The Games are held within the traditional territories of the Lil'wat, Musqueam, Squamish, and Tsleil-Waututh who together make up the Four Host First Nations Society, the governing body of aboriginal involvement in the Olympics. This is the first time in history that Indigenous peoples have been recognized by the International Olympic Committee as official partners in the hosting of an Olympics.


More than 160 aboriginal performers from over 50 First Nations, Inuit, and Metis communities will provide around 375 performances during the Games. From Coast Salish carving demonstrations to the modern blues rock of Bitterly Divine, the contemporary and the traditional are woven together.

The 2010 Aboriginal Pavilion features authentic aboriginal art, music, cuisine and entertainment from across Canada as well as Vancouver 2010 authentic aboriginal merchandise. Each day the pavilion has been hosting traditional and contemporary performances from the Four Host Nations as well as Aboriginal groups from across Canada.

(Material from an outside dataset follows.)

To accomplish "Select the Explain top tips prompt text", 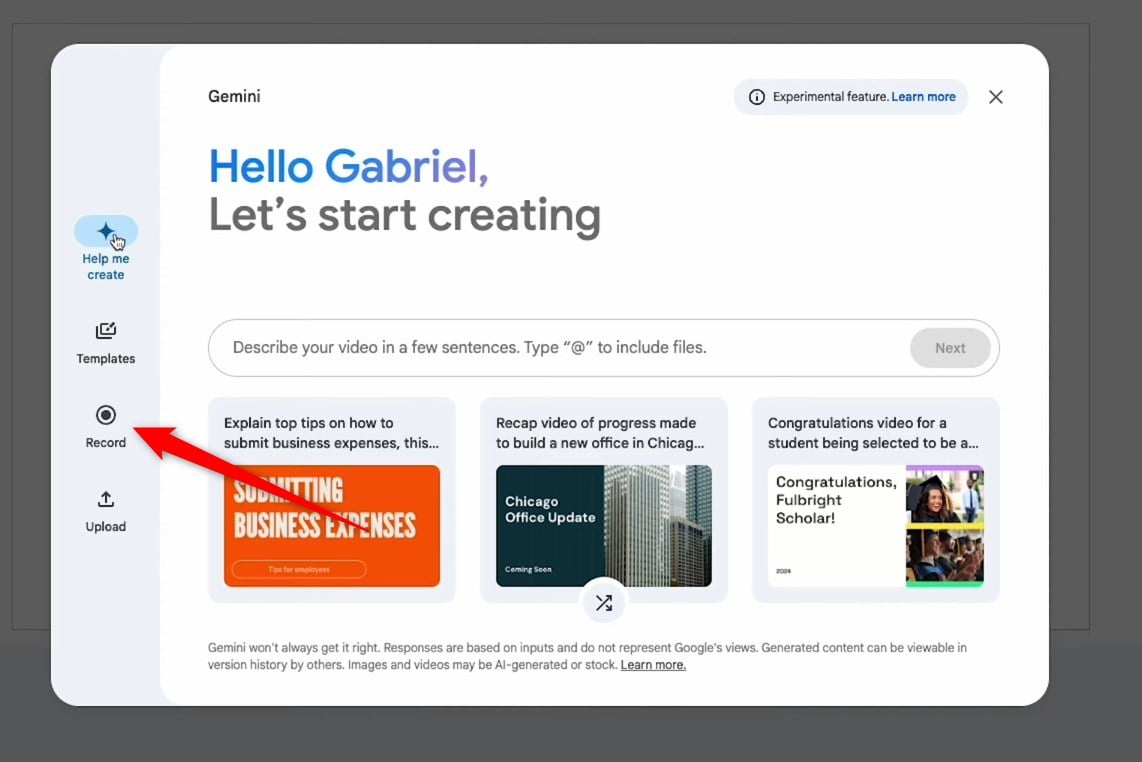I will coord(331,433).
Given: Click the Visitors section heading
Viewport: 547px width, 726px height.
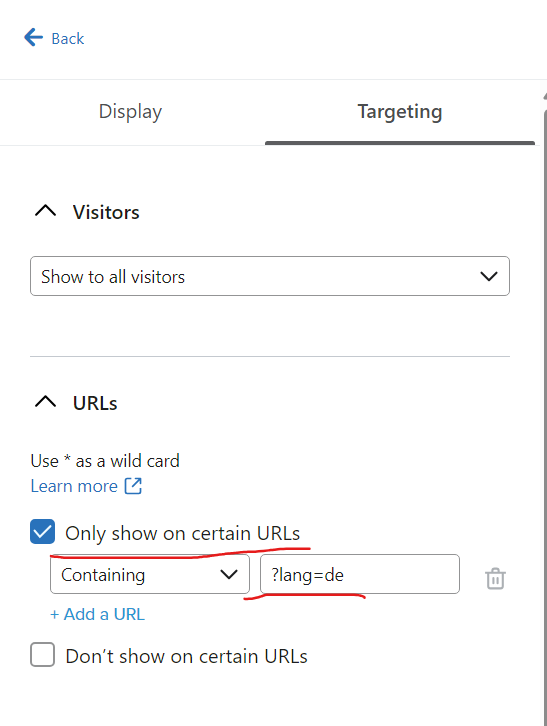Looking at the screenshot, I should pyautogui.click(x=106, y=213).
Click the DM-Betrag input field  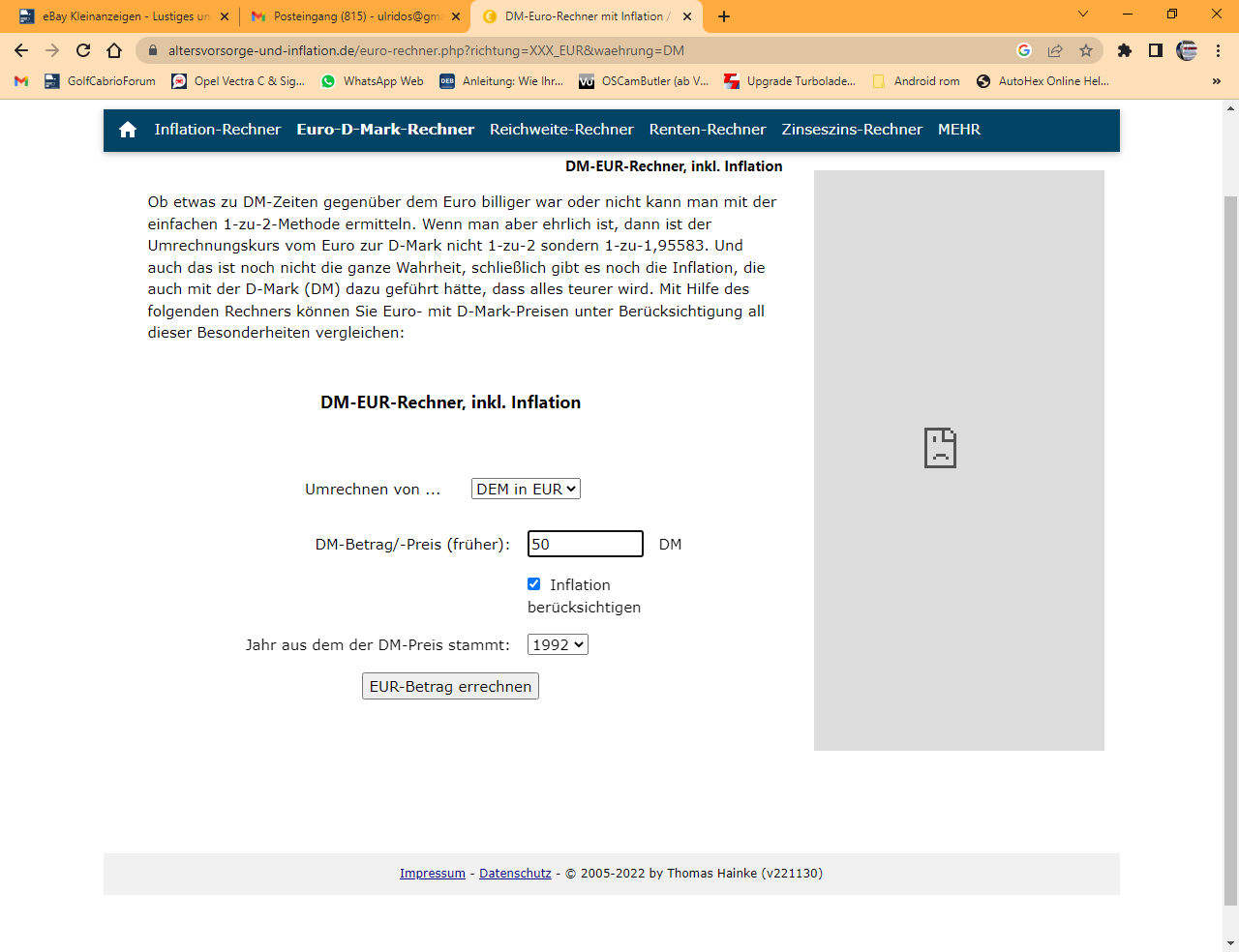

One of the cultural legacies of the Games is the aboriginal art commissioned for the venues. More than 90 First Nations, Inuit and Métis artists representing every province and territory in Canada participated in the program, which included the creation of over 140 works of art.

The music

Boasting only a handful of performers that have had international exposure and success, most of the music venues are filled with the best of relatively unknown Canadian talent. If the Olympic performers are an indication of what the Canadian music scene is really all about, then an eclectic mix of blues, roots and jazz are the cornerstones of the Canadian music identity.

Live City Vancouver has two stages in the downtown core that feature a nightly variety of artists ranging from the world beat of Guinean-Canadian Alpha Yaya Diallo to the alt country swagger of Dustin Bentall and the Canadian hip hop of Kardinal Offishal.

Bentall, a North Vancouver native and son of the legendary Barney Bentall, took the stage at Live City Yaletown with a crack band and a little help from his old man, proving to be a chip off the old block as well as a new force to be reckoned with in the alt country scene. He is just one of the many artists to show the eclectic side of Canada. Colin James, Great Big Sea, and Sam Roberts Band are intertwined with cool Jazz from the likes of Zapato Negro.

The Olympics is the perfect event to initiate a thorough search of what is in a country’s own back yard and the characteristics that define its music and arts scene. It provides an opportunity to not only showcase Canada’s best talent to the world but to take stock of where we are as an artistic and culturally evolving nation.

Ryan Moffatt is a journalist based in Vancouver.